I began by scouting Google Reviews for a new family bike adventure to Dairy Creek Park, near Downtown Hillsboro. It’s in good biking range from our home and looks like a beautiful park, especially since it includes wooded trails and a creek, thus it provides unstructured nature play, something that’s hard to find in urban areas. The park also has a playground, big soccer and baseball field, basketball court, and some little shaded picnic areas. Looks like a great spot!

This was not the kind of conundrum I expected when I began to plan a little bike outing.

Except, many of the Google reviews have a common, concerning thread:

“….If you go there, you will be treated by both the park attendants and the homeless residents like you do not belong there and are not welcome there….I have never been there without stepping in feces – dog and human alike. NOT a place for children. Or Washington County taxpayers for that matter….Stay away…”

“There was so much trash here it was disheartening. There is a large houseless camp here and going down trails we ran into multiple people in the woods, invading their space, and that was awkward with two young children with me….”

“When I went the place was full of campers and tents. It was dirty and gross. I was very surprised when I drove in and saw it. If I had kids there is no way I would take them there under current conditions.”

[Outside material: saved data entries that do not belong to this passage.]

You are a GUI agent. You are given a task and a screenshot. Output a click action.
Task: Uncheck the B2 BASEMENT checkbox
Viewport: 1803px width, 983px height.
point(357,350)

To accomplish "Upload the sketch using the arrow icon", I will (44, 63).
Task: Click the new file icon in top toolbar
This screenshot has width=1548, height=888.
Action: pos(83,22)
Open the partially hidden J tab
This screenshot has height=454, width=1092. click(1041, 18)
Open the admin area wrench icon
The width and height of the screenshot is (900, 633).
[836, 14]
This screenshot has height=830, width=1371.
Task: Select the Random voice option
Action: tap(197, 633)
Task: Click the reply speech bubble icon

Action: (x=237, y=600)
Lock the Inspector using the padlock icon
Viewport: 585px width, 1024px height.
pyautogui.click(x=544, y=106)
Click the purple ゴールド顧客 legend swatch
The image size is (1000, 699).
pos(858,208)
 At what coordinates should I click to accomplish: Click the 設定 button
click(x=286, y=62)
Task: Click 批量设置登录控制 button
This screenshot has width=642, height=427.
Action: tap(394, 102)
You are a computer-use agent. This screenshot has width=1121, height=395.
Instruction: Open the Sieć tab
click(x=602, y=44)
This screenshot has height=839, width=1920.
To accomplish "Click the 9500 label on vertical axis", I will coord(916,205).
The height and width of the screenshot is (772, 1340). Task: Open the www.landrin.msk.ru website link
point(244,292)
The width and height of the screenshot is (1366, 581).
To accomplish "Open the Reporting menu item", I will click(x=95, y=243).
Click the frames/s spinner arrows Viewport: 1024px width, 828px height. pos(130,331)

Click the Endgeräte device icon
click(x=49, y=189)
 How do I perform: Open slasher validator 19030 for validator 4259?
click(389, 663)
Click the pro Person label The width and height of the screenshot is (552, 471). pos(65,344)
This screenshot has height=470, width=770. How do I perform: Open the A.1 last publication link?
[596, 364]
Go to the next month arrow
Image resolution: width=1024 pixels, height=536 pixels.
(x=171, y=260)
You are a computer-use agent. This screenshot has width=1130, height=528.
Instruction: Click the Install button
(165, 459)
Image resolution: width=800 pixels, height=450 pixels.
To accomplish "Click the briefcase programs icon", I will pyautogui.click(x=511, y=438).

“….Don’t go in the woods! It’s disgusting!….Trash everywhere no place for kids.”

Hmmm…

When planning for new family bike adventures there are various considerations, usually related to the bike route: traffic, bike lanes or lack thereof, distance, terrain (no hills please!), and as we discovered on our very first try: Google’s bike routes aren’t always actually bike-able! There are also considerations about the destinations themselves: Does a park have play options that will appeal to various ages? Are there open, clean-ish, restrooms? Is there shade? What toys/supplies should we bring? Basketball? Tennis rackets? Picnic blanket? Towels for water play?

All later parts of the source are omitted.